What Does “Undue Hardship” Mean?

You may think that showing “undue hardship” should not be hard if you can’t afford to pay the student loan. But it’s harder to show undue hardship than you’d think. Likely much harder.

For many years bankruptcy judges and federal appeals courts have been trying to figure out what those two words mean.

First, what determines whether or not a student loan debt creates a hardship?  

And second, what more beyond ordinary “hardship” is needed to create an “undue hardship”? Much has been made of the fact that Congress didn’t just say “hardship” but rather an “undue” level of hardship. That’s clearly a tougher condition to meet. But what does that odd word, “undue” mean?

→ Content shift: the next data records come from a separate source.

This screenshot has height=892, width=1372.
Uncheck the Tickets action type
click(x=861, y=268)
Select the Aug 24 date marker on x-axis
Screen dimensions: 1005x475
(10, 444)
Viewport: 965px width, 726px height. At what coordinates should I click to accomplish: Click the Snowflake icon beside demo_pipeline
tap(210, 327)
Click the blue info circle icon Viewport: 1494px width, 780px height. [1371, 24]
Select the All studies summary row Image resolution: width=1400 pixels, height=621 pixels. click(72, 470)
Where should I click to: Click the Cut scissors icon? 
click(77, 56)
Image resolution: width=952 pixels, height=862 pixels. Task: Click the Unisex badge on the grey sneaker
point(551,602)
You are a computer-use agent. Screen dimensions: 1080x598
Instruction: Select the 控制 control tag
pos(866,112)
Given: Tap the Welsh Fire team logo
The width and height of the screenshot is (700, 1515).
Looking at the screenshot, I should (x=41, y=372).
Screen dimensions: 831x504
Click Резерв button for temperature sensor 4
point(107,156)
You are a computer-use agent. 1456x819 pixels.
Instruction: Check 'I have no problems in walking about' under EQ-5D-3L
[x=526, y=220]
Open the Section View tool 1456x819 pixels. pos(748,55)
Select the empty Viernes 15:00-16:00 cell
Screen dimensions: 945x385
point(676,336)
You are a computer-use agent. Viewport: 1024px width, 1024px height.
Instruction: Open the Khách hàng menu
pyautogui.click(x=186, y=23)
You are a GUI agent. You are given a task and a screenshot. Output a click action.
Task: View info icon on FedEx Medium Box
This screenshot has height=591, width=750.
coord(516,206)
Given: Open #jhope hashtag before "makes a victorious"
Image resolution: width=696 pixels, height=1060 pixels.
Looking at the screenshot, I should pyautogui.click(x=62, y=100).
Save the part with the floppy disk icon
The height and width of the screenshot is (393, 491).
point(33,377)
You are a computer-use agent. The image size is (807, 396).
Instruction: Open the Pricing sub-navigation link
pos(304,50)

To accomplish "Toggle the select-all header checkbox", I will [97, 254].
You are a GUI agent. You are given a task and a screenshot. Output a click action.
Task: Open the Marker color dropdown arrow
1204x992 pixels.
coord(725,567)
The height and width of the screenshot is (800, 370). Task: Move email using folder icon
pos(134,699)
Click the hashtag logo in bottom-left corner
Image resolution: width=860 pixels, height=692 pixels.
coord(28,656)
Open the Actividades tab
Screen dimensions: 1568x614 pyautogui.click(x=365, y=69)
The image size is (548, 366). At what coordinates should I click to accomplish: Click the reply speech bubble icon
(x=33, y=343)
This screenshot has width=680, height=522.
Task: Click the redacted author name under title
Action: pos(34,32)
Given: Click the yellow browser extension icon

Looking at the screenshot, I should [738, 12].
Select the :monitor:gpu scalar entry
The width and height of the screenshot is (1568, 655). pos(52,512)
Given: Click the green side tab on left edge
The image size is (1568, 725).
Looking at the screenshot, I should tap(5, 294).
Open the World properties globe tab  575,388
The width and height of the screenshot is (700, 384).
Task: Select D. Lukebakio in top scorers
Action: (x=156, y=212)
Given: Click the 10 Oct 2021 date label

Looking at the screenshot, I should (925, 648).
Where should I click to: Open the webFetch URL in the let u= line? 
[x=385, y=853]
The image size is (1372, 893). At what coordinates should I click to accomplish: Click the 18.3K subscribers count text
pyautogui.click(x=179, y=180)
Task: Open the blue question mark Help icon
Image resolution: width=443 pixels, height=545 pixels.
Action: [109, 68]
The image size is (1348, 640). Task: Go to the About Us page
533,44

How can those two vague words be turned into a practical legal standard?

The Three Practical Requirements

Over time, judges have generally come to agree that to show “undue hardship” you have to meet three requirements.

  • First, you must currently be unable to maintain even a minimal standard of living for yourself and any dependents if you had to make the required payments on the student loan.
  • Second, this situation must be expected to continue over all or most of the student loan’s repayment period.
  • Third, you must have earlier acted responsibly by making a real effort to pay on the student loan, and/or to try to qualify for any available forbearances, debt consolidations, and administrative payment-reduction programs.

To establish “undue hardship,” you have to meet all three of these conditions. Otherwise, making you keep paying the student loan(s) may be indeed cause you a hardship. But your hardship would not rise to the level of a legally established “undue hardship”!


As “undue hardship” has come to be legally defined, it can be a challenging condition to prove. As a result filing bankruptcy doesn’t necessarily give you an easy way to get out of student loans. However, people do qualify under the right circumstances. And it does seem like more and more people filing bankruptcy have student loans as a major part of their problem. Student loans have gotten larger and more burdensome. And frankly more student loan debtors are getting older, closer to disability, illness, and retirement.  For a variety of reasons more people are qualifying for “undue hardship.”